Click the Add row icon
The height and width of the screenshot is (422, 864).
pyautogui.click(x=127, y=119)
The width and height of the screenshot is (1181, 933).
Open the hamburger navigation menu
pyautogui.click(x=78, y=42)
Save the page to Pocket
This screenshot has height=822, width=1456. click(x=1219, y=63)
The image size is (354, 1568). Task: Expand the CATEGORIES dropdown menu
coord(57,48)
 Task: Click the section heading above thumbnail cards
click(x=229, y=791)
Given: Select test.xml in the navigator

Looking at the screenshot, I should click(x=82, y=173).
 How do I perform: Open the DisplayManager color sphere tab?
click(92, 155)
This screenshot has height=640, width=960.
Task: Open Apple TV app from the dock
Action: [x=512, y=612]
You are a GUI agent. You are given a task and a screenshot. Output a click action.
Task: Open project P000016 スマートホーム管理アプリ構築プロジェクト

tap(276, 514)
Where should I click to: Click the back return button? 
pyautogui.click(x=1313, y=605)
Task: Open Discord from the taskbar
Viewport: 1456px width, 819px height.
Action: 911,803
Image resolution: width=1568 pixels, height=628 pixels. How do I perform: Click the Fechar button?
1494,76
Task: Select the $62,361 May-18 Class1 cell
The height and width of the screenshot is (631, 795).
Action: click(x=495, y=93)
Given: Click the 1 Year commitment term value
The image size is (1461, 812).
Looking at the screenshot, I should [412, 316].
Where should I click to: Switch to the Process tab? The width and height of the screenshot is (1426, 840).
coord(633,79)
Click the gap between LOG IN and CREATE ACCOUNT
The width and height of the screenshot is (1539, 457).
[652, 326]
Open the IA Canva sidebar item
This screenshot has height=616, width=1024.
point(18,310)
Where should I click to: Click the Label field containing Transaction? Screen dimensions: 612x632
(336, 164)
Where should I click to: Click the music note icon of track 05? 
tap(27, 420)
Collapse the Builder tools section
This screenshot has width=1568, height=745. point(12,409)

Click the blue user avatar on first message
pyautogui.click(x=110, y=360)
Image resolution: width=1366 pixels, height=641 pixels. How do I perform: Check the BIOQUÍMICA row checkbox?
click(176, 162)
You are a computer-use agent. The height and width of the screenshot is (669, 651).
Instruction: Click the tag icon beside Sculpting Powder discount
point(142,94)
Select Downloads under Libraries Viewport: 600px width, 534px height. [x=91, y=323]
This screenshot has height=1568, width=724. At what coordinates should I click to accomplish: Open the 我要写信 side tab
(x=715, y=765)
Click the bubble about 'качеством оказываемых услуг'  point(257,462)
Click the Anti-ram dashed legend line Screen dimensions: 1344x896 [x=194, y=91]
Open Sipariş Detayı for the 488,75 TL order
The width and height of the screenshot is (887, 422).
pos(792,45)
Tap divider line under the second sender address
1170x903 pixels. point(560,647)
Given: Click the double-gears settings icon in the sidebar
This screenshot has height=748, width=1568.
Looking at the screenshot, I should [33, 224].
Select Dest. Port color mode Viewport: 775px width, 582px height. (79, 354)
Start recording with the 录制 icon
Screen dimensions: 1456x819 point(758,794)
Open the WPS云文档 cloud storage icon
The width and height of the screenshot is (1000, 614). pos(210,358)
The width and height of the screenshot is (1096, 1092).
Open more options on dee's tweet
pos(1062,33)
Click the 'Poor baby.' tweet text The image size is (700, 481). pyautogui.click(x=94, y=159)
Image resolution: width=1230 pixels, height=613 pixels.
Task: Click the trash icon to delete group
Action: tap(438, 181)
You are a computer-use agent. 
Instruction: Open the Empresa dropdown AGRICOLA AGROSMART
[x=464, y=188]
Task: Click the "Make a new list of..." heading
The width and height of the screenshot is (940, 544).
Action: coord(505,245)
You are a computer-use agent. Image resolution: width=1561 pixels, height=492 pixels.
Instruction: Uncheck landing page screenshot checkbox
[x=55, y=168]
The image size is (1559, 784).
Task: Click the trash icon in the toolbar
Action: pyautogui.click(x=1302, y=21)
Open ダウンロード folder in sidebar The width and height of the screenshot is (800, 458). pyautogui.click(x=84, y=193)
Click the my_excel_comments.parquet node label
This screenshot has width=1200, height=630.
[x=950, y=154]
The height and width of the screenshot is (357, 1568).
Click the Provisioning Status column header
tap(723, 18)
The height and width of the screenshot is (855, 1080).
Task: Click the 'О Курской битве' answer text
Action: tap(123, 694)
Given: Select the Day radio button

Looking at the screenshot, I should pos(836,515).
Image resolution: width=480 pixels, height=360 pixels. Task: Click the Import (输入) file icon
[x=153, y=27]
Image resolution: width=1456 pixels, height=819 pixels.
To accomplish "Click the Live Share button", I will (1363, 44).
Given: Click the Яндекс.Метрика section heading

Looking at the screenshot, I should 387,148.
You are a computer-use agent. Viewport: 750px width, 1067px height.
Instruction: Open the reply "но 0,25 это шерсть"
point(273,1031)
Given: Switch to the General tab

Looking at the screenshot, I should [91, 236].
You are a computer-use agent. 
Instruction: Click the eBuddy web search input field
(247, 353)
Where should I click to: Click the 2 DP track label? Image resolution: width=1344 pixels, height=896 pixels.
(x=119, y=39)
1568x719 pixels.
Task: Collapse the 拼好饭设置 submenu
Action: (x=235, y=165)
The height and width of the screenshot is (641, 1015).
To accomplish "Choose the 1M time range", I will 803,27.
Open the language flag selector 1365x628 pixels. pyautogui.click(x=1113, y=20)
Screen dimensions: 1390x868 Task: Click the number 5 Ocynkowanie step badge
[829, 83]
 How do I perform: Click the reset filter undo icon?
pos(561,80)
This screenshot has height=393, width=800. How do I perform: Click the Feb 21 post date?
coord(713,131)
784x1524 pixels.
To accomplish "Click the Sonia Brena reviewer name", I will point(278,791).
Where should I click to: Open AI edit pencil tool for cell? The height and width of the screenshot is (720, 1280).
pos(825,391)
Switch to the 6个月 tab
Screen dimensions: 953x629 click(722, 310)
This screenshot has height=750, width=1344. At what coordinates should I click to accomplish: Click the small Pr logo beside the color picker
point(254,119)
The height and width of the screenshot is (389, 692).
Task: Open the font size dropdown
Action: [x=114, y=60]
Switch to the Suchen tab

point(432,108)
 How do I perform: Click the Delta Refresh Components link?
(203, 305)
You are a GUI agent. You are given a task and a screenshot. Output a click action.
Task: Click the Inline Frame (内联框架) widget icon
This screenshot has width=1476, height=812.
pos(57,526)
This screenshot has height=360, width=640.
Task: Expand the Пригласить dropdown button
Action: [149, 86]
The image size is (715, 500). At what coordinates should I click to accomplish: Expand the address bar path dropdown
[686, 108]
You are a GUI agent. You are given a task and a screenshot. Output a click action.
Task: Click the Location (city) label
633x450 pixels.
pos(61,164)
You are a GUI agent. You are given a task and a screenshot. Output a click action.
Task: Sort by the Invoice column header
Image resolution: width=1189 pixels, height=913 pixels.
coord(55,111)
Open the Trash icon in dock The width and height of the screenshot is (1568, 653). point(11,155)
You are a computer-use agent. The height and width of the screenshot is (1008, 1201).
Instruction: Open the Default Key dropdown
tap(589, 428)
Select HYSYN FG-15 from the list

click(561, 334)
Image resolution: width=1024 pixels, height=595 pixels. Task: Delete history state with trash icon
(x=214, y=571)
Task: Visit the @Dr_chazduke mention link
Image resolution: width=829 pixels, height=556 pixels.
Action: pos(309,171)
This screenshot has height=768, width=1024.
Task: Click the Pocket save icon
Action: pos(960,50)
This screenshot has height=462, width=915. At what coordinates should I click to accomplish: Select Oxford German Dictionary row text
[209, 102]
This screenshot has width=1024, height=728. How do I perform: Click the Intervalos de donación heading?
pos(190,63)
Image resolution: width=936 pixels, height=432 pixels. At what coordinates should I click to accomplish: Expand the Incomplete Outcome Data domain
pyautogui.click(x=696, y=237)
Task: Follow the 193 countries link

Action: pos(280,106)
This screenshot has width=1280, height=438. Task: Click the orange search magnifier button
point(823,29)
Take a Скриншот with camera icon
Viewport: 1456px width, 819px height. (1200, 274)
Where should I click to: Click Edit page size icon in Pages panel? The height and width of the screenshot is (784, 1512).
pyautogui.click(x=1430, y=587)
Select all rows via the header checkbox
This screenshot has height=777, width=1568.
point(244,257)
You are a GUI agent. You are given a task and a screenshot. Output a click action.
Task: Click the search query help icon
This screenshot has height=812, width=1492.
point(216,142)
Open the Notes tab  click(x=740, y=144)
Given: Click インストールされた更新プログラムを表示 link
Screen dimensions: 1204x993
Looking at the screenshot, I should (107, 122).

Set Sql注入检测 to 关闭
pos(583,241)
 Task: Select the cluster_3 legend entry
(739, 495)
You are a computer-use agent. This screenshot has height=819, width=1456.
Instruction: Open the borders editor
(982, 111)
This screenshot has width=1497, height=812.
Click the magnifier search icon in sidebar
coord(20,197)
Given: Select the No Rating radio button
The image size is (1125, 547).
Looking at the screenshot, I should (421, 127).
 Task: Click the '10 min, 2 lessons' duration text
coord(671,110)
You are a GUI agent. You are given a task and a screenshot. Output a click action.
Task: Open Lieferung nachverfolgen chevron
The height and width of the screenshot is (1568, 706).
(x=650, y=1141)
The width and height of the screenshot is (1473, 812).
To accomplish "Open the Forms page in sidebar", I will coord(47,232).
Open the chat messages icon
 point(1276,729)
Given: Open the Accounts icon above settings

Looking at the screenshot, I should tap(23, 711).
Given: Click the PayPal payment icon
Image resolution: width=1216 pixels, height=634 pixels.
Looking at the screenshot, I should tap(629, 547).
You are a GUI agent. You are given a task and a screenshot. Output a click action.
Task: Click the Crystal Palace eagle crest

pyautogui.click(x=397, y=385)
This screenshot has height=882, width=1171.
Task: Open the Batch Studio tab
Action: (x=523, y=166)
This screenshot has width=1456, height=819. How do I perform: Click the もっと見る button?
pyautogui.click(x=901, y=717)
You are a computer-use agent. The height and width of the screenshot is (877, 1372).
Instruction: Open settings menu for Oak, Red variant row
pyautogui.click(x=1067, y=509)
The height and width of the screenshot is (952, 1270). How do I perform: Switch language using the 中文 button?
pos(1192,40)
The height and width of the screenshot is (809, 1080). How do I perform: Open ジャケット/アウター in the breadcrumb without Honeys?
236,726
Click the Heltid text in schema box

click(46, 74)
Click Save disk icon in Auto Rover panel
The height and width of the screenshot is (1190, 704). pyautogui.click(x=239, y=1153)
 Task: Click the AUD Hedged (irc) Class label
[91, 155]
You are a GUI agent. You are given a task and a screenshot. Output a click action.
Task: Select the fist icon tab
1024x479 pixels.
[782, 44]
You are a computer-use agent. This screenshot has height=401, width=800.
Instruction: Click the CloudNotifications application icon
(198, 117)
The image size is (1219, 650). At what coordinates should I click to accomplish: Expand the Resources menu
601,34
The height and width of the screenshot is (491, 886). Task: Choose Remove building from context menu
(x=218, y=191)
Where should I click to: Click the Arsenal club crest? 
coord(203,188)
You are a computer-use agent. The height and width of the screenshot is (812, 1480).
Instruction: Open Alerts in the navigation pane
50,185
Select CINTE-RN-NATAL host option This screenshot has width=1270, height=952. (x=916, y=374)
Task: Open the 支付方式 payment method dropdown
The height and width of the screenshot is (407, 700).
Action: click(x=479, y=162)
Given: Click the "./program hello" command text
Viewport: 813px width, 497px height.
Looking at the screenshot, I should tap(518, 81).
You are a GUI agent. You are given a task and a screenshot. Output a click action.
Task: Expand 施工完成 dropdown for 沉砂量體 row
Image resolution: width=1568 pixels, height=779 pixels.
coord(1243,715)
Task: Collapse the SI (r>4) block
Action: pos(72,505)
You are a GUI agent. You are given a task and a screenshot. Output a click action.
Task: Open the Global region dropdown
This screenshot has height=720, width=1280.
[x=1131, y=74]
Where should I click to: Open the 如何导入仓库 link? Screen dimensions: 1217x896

▶ Short problem
Copy out the items from the start through the line containing "pyautogui.click(x=78, y=42)", word for word.

▶ Result for this task
Click the Add row icon
The height and width of the screenshot is (422, 864).
pyautogui.click(x=127, y=119)
The width and height of the screenshot is (1181, 933).
Open the hamburger navigation menu
pyautogui.click(x=78, y=42)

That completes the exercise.